Similarly, in a country where there is massive amounts of both government debt and consumer debt, one push over the financial edge can turn things ugly real quick.
So many these days are talking about the American economy and how well it’s doing on the road to recovery. The market is thriving, spending is up. People feel happy and secure and are buying new cars, new house, etc, in celebration of the good times we’ve found ourselves in.
Call me a pessimist, but all I can see is bloated national debt (currently over 18 trillion – do you have ANY idea how much money “a trillion” is?), rising consumer debt and a pattern of denial about the risks of it all.
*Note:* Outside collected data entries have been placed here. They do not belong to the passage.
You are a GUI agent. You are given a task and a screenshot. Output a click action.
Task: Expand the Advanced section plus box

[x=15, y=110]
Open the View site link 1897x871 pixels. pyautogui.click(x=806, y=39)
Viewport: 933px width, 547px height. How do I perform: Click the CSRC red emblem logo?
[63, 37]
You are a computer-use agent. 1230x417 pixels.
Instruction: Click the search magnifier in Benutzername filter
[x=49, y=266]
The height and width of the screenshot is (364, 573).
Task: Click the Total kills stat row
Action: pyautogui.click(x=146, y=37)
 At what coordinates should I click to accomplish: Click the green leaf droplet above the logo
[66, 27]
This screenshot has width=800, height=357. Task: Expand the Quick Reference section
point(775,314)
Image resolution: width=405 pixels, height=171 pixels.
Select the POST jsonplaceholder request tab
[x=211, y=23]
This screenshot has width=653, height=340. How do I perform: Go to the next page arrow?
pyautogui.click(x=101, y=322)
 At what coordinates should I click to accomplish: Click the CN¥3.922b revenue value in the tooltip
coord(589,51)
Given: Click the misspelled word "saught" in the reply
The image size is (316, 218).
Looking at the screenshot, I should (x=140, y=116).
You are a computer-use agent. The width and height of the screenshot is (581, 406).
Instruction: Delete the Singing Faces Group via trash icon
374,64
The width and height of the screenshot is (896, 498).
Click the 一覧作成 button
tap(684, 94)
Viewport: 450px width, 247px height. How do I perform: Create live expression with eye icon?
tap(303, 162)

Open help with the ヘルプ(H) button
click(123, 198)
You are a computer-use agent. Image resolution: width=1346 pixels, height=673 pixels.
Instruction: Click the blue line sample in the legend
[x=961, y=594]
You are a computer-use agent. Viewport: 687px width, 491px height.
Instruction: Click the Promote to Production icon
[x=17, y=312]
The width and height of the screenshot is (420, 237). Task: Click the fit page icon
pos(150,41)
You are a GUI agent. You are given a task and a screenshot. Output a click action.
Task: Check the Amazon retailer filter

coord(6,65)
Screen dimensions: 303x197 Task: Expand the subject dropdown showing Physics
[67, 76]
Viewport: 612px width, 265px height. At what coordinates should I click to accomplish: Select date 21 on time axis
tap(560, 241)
Here’s What You Can Do to Position Yourself in a More Secure Position Before a Crisis Hits Our Shores
We can’t necessarily do much about our government’s debt, but we can help make our own situations more secure in order to create a more stable situation for ourselves in case a crisis does hit our own shores. Here are some tips:
- Get your debt paid off ASAP. The less you owe, the less people have a hold over you
- Keep some cash on hand, in case banks close. You don’t want to be left with no options
- Stockpile supplies to last for at least six months in case a crisis incites riots and stores close
- Educate yourself on survival techniques for urban areas, so you can handle any direct threats to your safety.
As we in the Frugal Farmer family work to dump our debt, I can’t help but wonder if we’ll dump it in time. And I can’t help but wonder how we’ll feel, being in a safe financial position and watching others struggle. Just like the guy in the photo above, it hurts me to think of my country in that type of distress. So I share my oft-assumed “paranoid” warnings to others to get out of debt and get prepared. I do hope I’m wrong, and that a financial crisis won’t hit America’s – or anyone else’s – shores. But my gut tells me otherwise.